[Your assignment]
If a line includes the word "first", it belongs in the count; state the total for the data below and add nothing.
== Segment start ==
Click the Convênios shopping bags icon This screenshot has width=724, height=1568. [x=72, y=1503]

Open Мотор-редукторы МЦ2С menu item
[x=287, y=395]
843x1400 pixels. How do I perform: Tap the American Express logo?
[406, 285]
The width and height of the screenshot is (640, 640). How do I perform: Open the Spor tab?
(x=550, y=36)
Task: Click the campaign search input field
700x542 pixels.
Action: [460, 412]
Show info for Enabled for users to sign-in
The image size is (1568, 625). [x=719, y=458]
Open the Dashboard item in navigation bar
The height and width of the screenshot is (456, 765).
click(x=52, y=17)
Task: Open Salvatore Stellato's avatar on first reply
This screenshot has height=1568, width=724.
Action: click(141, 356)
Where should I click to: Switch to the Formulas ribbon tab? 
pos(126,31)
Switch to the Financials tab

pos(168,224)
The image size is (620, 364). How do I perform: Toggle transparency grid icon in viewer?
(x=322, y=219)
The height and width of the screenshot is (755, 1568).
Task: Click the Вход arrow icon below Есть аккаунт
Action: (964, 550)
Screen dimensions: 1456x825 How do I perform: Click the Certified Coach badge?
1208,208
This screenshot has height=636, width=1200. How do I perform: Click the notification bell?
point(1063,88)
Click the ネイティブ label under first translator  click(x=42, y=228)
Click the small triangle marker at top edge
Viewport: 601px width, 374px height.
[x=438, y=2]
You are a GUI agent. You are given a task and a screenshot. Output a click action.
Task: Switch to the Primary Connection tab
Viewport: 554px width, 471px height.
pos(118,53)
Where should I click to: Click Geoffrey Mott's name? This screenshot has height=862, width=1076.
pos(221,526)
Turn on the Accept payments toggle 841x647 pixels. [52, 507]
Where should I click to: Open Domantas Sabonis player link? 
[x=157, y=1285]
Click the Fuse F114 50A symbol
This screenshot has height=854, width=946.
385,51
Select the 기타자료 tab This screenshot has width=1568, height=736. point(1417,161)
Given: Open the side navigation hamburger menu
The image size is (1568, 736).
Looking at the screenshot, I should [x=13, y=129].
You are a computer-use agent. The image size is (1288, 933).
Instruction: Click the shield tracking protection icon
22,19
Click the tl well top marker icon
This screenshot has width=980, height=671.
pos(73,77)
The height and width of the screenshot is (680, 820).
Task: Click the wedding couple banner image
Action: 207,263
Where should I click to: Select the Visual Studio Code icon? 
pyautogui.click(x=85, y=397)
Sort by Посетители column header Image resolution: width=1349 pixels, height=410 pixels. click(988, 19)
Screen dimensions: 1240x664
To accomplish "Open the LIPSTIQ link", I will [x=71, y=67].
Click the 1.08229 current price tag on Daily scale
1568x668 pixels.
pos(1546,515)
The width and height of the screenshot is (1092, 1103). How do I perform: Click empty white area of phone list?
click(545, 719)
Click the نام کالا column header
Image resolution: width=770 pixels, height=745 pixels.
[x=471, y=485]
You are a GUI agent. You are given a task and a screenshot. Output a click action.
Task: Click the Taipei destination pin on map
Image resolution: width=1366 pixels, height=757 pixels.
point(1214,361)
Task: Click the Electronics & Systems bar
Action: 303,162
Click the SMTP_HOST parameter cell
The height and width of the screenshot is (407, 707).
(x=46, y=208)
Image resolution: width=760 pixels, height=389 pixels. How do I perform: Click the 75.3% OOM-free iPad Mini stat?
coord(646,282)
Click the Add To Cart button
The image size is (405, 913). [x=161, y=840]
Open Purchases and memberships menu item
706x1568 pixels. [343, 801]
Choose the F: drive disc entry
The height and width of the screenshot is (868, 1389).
== Segment end ==
[Answer box]
2